たいへん興味深い比較です。ルカによる福音書20章1–8節のイエスと宗教指導者との問答──とくに、イエスが問いに対して問いで返し、相手の自己認識や内的誠実を試す姿勢は、東アジア仏教における「禅問答(公案)」との類似性を感じさせます。しかし、両者の目的・方法・前提となる世界観には重要な相違もあります。
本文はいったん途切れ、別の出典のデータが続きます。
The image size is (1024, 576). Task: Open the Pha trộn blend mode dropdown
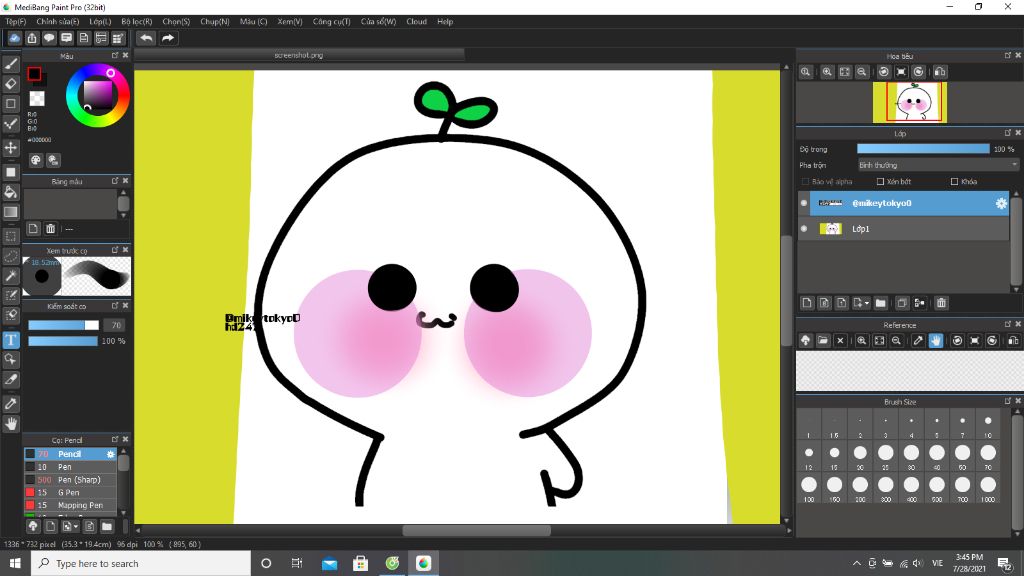point(937,165)
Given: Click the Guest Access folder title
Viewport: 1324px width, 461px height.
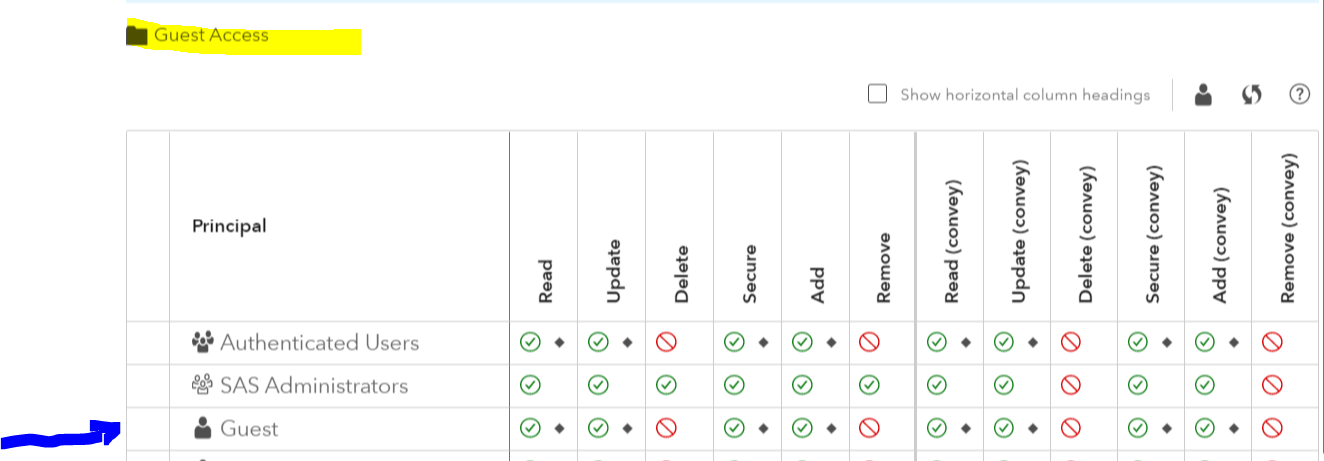Looking at the screenshot, I should click(x=211, y=36).
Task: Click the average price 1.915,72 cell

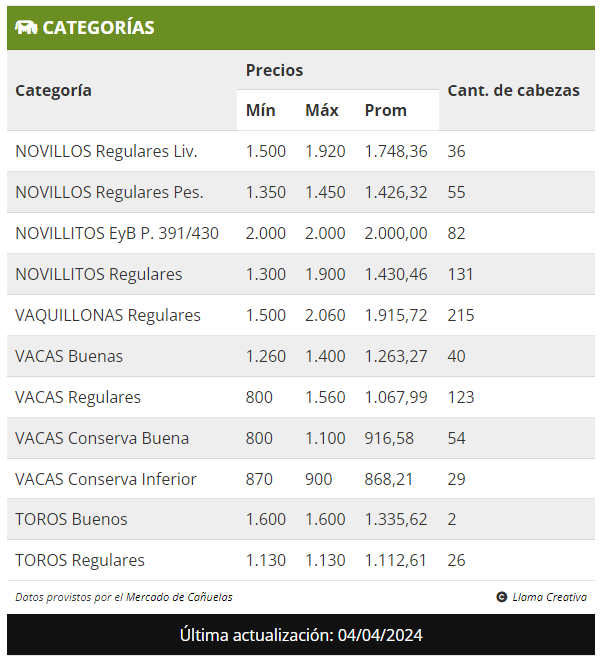Action: pos(396,315)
以下に、共通点と相違点を5項目に分けて論じ、最終的に神学的・宗教哲学的な対話の可能性について考察します。
【1】形式:問答形式による「直接的でない」応答
類似点:
- 両者ともストレートに答えない。
- 禅では「問いに答えず、禅師がさらに奇妙な問いや沈黙を返す」。
- イエスも「どんな権威で?」という問いに対し、別の問いで応答し、「私も言わない」と沈黙を選ぶ。
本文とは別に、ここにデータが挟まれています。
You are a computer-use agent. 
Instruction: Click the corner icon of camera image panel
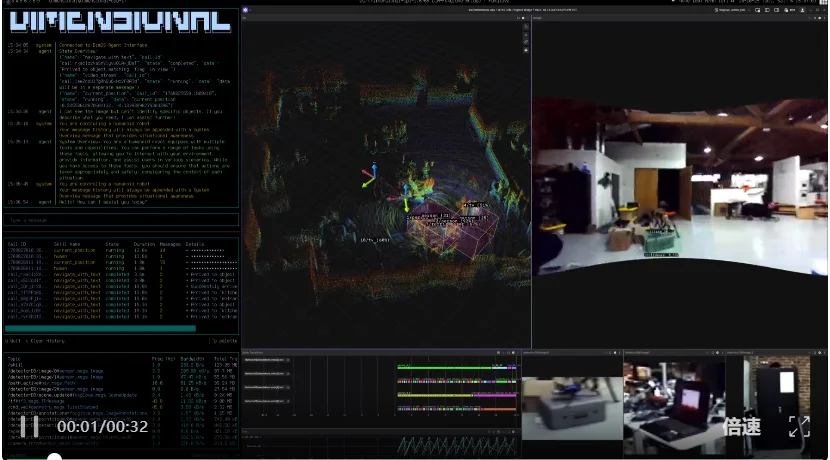click(x=821, y=17)
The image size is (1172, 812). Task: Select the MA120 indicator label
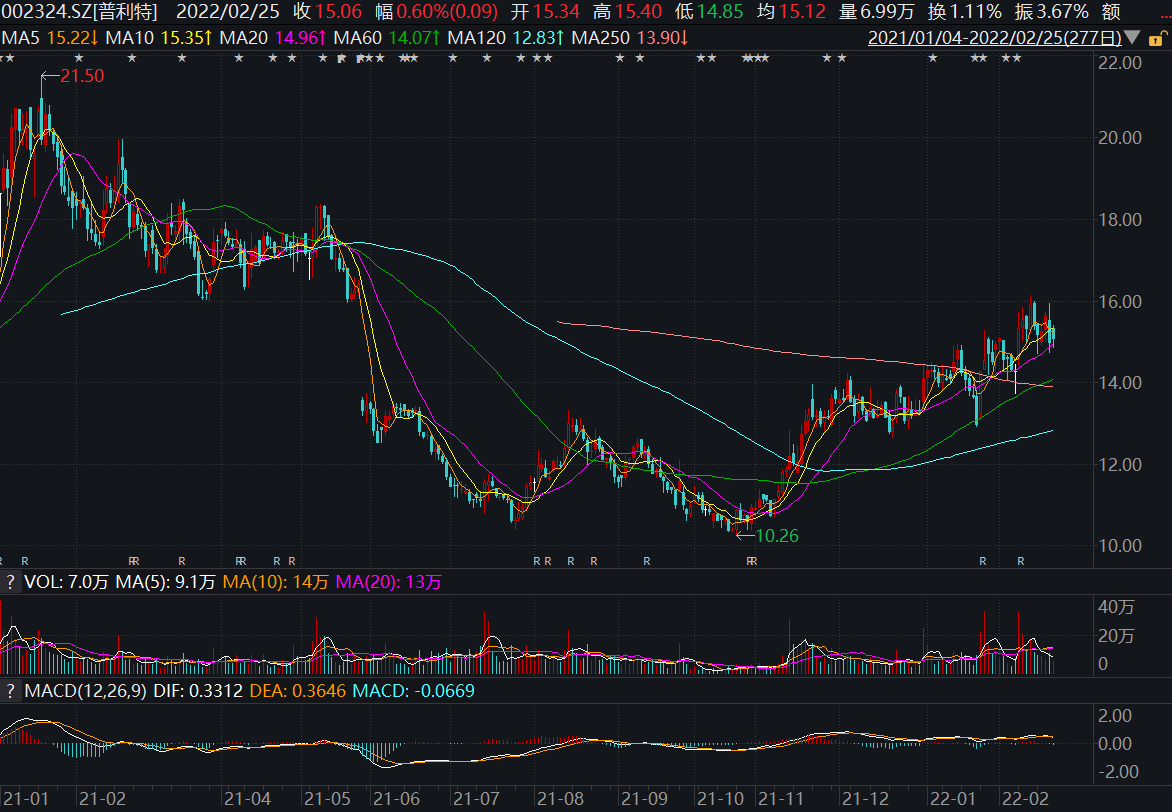474,38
→ 問いに問いを重ねて、相手自身に“答え”を気づかせる構造は共通。
相違点:
- 禅問答は、論理的言語による悟りの伝達が不可能であるという前提に立ち、「非言語的直観への転換」を促す。
- イエスの問答は、相手の欺瞞や恐れを炙り出し、真理への誠実さを促す対人的・倫理的問答であり、人格的な神との関係を前提とした言語的関係性の中でなされる。
【2】沈黙の役割:語らぬことの意味
類似点:
- 禅において、沈黙は「最上の答え」とされることがある(例:趙州和尚の「無」)。
- イエスも、「わたしも言わない」と語らないことで、真理への到達を強制せず、相手の姿勢にすべてを委ねる。
→ 沈黙が単なる回避ではなく、真理への態度を試す「鏡」として働いている。
相違点:
- 禅では沈黙が**真理そのものの現れ(無記、空)**であることがある。
- イエスの沈黙は、相手の不誠実さに対する応答停止であり、人格神による判断保留・自由の尊重という性格をもつ。